GPUcrunch-rig,my experiences with 2*GTX260 &CUDA

Message boards : Number crunching : GPUcrunch-rig,my experiences with 2*GTX260 &CUDA
Message board moderation

To post messages, you must log in.

AuthorMessage
Profile Sutaru Tsureku
Volunteer tester

Send message
Joined: 6 Apr 07
Posts: 7105
Credit: 147,663,825
RAC: 5
Germany
Message 863943 - Posted: 10 Feb 2009, 0:46:40 UTC
Last modified: 10 Feb 2009, 1:32:42 UTC

I would like to share my experiences.. :-)


With AMD Quad idle (Phenom II X4 940 BE @ 4 x 3.0 GHz) and two overclocked GTX260 Core216 55nm.
[Only GPU crunching rig]


I used all stock and had 2 x 0.19* CPUs, 1 CUDA in the BOINC messages.
* If I remember correct it was at the beginning 0.18, or I had something in my eyes? ;-) Or it's possible that with all stock this can vary?


So the 0.04 CPUs are not on every system.


Then I took Raistmer's V7 mod and had then 2 x 0.04 CPUs, 1 CUDA.


Then I deleted this entries in app_info.xml:
<plan_class>cuda</plan_class>
<avg_ncpus>0.040000</avg_ncpus>
<max_ncpus>0.040000</max_ncpus>

Since then I have 2 x 1.00 CPUs, 1 CUDA.



BOINC is little bit 'different'.. so CPUs mean mostly Core of CPU.
So what mean this 0.04, 0.19 or 1.00 CPUs?

0.04 mean 4 % of the Core or the whole CPU?



If I crunch only on GPU one Core have ~ 30 % usage - with ups and downs - the whole time.
So CPU -> 2 Core per 30 % and 2 Core very little bit ups and downs, GPUs 100 %. [Taskmanager: ~ 7 % CPU for every app]
Sometimes higher usage of all/other Cores, because of BOINC-work.. upload or others.. [sometimes 25 % CPU usage for only boinc.exe]

So it's not really true, that if you do only GPU crunching the CPU idle.. ~ 7 % CPU usage for every GPU on my system.
So complete ~ 14 % CPU and if I add two more GPUs then ~ 28 % CPU usage for only 4 x GPU crunching.
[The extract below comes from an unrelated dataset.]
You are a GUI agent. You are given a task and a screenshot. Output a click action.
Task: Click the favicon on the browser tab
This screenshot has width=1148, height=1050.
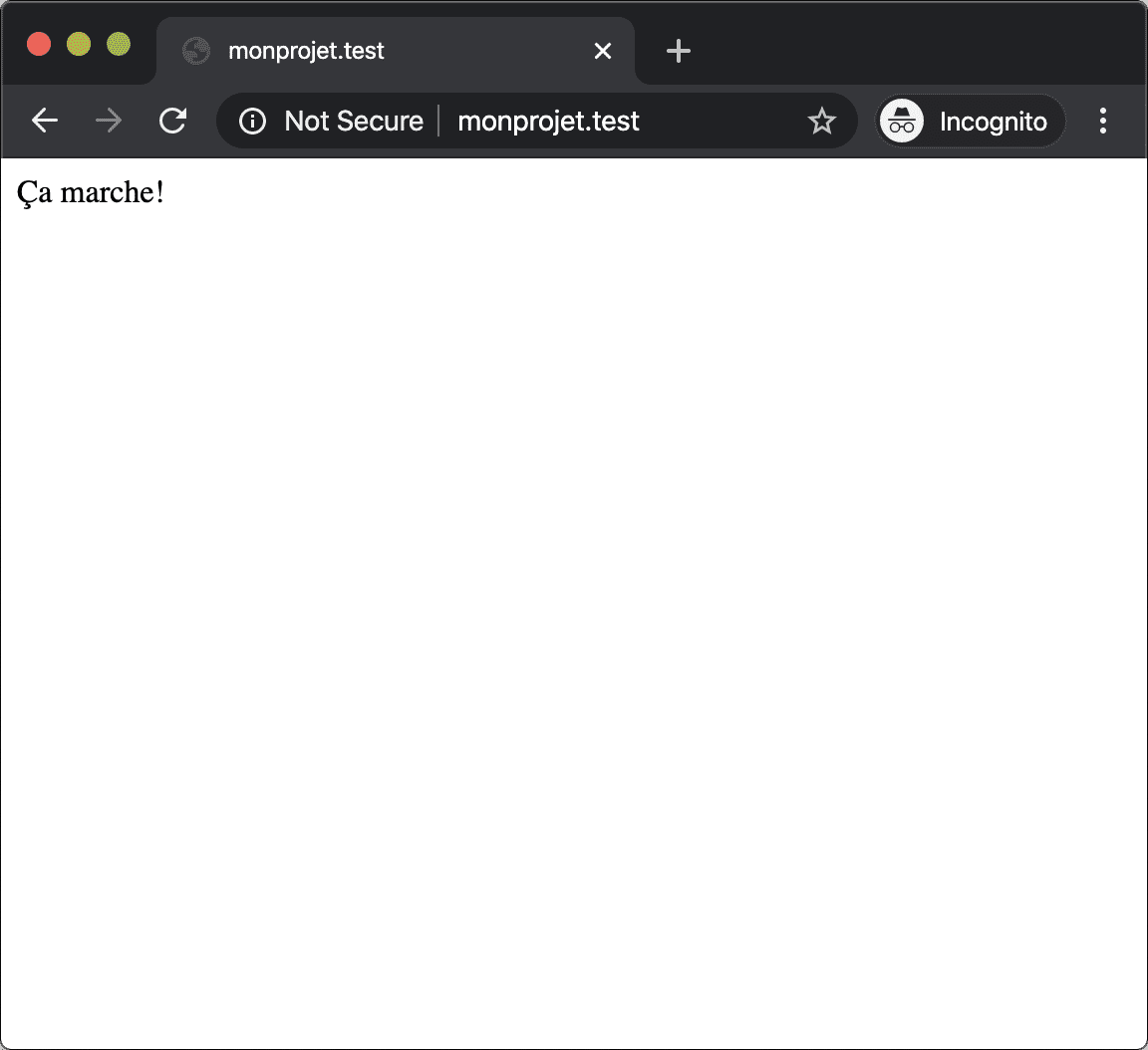(x=196, y=51)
----------------------------------------------------------------------------
I hope the SETI@home-devs will not reduce the CPU support, like the GPUGrid-people done it.
Then the performance of the GPU will be less also..
I think (it's right for every rig) the GPU have more performance than one Core of the CPU.
So reducing the CPU support for GPU crunching would be results in less performance of the whole rig.
----------------------------------------------------------------------------

At the beginning of every WU, the first ~ 25 sec. I see a jumping 100 % usage over some Cores or splitted over some/all Cores. [Taskmanager: 25 % CPU]
From #0 to #2 to #1 and so on.. not fixed on only one Core.
This will not favor Cache-miss and reduce the performance?
Maybe info for the BOINC-devs? [CPU-affinity]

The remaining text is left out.